ARM(Azure Resource Manager)テンプレートとは?

 続いてARMテンプレートについて紹介します。
 ARMテンプレートは正式には「Azure Resource Managerテンプレート」といい、Azureの環境やサービスの設定情報を格納するJSON形式のファイルです。

 DIR ChatGPTではARMテンプレートを標準のIaC(Infrastructure as Code)ツールと位置付けており、主に以下の用途に利用しています。

  1. Azureサービスの作成(デプロイ)作業の省力化
     Azureサービスの作成にあたり、該当サービスの設定情報を網羅したARMテンプレートを作成しAzure Resource Manager上で実行することで、Webユーザーインターフェースでのパラメータ入力操作を省略できます。
  2. 作成したAzureサービス設定の妥当性確認
     Azureサービスを作成するとAzure Resource Managerから該当サービスのARMテンプレートをエクスポートできるようになります。エクスポートしたARMテンプレートには作成処理の過程で自動セットされた設定値も含まれるため、作成結果の妥当性を客観的に評価できます。

GPT-4 Turbo with Visionの試行結果:サービス構成図からARMテンプレートを生成できるか?

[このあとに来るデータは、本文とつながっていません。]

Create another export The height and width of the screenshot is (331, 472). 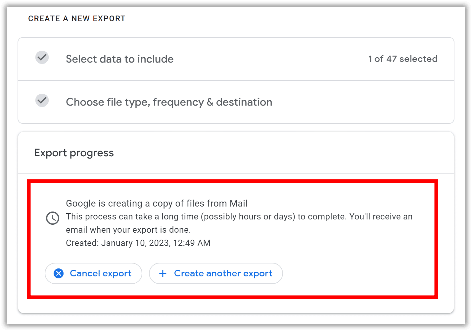click(x=216, y=273)
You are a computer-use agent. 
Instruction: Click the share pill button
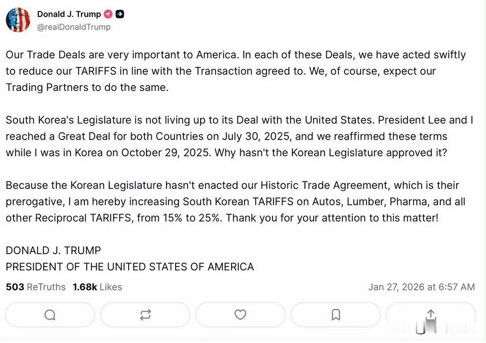click(x=431, y=315)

 GPT-4 Turbo with Visionを利用してAzureサービス構成図からARMテンプレートの生成を試みた結果を本章で紹介します。
 ARMテンプレートの対象範囲とするAzureサービス構成には「Private Endpointを備えたAzure OpenAI Service」を採用しました。なお、Private Endpointは先行ブログ「Microsoft Azureのセキュリティ対策のポイント」で詳しく紹介しています。
 また構成図の様式は「日本語版Azure共通基盤(ランディングゾーン)設計・構築ガイド」(日本マイクロソフト)に準拠しました。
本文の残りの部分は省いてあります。